*** Input records ***

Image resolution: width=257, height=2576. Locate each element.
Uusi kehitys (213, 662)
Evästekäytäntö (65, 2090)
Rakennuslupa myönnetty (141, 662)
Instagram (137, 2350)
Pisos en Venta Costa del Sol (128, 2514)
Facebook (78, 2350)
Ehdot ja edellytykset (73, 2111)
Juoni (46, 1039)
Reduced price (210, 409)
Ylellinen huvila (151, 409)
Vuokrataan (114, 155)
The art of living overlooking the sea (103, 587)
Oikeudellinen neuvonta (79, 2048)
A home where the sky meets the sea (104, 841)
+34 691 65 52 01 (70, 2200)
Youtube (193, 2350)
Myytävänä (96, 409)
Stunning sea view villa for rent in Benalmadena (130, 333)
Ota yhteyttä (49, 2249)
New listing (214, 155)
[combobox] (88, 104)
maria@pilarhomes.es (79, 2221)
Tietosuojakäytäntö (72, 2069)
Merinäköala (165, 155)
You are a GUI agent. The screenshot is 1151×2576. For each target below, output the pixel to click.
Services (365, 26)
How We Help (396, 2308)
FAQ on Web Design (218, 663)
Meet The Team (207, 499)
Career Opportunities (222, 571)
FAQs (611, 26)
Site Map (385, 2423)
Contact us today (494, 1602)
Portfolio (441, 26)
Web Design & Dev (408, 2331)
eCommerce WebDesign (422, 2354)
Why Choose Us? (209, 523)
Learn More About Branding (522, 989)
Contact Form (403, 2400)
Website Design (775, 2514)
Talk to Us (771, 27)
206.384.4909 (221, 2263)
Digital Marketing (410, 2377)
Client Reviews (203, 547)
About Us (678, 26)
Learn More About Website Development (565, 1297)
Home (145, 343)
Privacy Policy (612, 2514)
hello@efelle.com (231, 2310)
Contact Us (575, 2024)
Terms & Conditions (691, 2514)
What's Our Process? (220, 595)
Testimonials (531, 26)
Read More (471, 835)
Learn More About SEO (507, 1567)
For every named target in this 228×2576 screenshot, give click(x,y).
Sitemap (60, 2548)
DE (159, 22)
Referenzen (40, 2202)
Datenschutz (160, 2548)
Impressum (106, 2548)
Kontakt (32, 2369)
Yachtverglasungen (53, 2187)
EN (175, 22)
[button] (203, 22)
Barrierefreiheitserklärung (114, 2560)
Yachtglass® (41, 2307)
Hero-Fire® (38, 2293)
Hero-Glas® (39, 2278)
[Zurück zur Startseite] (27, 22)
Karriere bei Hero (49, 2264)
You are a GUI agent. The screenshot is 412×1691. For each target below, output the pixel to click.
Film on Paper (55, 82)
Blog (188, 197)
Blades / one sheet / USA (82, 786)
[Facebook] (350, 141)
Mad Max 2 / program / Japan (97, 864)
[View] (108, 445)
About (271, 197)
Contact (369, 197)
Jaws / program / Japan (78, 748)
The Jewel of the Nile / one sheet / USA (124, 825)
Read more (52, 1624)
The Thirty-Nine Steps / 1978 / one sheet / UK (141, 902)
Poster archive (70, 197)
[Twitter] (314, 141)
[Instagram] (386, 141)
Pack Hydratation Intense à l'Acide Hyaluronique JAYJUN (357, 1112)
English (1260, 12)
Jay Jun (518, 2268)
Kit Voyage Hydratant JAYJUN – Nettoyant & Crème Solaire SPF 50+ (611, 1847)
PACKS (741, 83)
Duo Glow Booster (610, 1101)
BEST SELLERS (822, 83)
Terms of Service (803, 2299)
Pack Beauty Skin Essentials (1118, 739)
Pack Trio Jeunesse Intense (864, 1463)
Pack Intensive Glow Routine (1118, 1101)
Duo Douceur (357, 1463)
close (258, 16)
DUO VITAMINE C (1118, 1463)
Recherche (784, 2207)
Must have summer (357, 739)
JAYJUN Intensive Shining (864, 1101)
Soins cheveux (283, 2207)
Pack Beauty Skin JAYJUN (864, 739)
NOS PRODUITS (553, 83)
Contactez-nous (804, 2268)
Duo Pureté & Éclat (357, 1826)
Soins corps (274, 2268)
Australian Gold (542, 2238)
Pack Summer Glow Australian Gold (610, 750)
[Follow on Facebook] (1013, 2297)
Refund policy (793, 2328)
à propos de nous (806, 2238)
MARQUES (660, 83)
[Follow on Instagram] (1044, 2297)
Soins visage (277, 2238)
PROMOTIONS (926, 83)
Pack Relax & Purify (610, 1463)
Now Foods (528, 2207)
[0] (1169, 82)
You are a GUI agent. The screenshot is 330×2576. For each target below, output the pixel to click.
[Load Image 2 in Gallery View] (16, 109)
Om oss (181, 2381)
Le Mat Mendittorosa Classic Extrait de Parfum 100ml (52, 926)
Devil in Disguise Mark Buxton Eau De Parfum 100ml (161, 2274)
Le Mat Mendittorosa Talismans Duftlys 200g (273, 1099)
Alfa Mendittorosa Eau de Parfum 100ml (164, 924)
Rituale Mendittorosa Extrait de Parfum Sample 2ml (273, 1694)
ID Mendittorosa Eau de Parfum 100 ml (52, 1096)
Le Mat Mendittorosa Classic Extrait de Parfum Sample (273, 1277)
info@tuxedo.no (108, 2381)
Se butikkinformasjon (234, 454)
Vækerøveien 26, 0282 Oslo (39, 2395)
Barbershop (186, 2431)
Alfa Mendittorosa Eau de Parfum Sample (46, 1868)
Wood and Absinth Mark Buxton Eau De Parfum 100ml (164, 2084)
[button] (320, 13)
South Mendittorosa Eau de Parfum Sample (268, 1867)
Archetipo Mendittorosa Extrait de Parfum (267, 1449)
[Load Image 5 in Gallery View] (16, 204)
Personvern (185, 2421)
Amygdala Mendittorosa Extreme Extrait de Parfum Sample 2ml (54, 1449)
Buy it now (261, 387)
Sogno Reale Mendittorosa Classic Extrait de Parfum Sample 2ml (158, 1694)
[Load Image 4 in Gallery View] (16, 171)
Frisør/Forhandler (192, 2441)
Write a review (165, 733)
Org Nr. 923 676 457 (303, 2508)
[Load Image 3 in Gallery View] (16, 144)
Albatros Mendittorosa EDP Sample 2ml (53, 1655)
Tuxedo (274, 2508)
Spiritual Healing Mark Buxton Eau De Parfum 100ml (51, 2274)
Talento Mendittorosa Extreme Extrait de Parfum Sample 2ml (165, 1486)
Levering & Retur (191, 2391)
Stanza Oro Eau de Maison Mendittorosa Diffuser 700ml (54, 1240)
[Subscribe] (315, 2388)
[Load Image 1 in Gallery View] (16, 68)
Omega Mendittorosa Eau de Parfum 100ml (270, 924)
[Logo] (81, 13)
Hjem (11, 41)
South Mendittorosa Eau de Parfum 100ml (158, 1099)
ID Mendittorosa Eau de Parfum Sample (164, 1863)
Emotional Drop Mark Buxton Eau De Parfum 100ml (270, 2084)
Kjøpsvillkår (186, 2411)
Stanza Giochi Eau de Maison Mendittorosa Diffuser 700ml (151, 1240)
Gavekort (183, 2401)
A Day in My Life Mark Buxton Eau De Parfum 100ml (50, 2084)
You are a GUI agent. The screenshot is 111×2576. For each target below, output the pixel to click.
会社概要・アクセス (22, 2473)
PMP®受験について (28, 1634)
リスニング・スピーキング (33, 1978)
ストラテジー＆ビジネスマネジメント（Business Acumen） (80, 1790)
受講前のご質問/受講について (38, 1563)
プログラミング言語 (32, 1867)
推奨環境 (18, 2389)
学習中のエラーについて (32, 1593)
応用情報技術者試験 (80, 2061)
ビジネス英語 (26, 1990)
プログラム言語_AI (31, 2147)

*** End of Input records ***

Aim of the exercise.
Reproduce the records above exactly, starting with the line that contains "A Day in My" and ending with the last line.

Solution to the exercise.
A Day in My Life Mark Buxton Eau De Parfum 100ml (50, 2084)
You are a GUI agent. The screenshot is 111×2576. For each target below, output the pixel to click.
会社概要・アクセス (22, 2473)
PMP®受験について (28, 1634)
リスニング・スピーキング (33, 1978)
ストラテジー＆ビジネスマネジメント（Business Acumen） (80, 1790)
受講前のご質問/受講について (38, 1563)
プログラミング言語 (32, 1867)
推奨環境 (18, 2389)
学習中のエラーについて (32, 1593)
応用情報技術者試験 (80, 2061)
ビジネス英語 (26, 1990)
プログラム言語_AI (31, 2147)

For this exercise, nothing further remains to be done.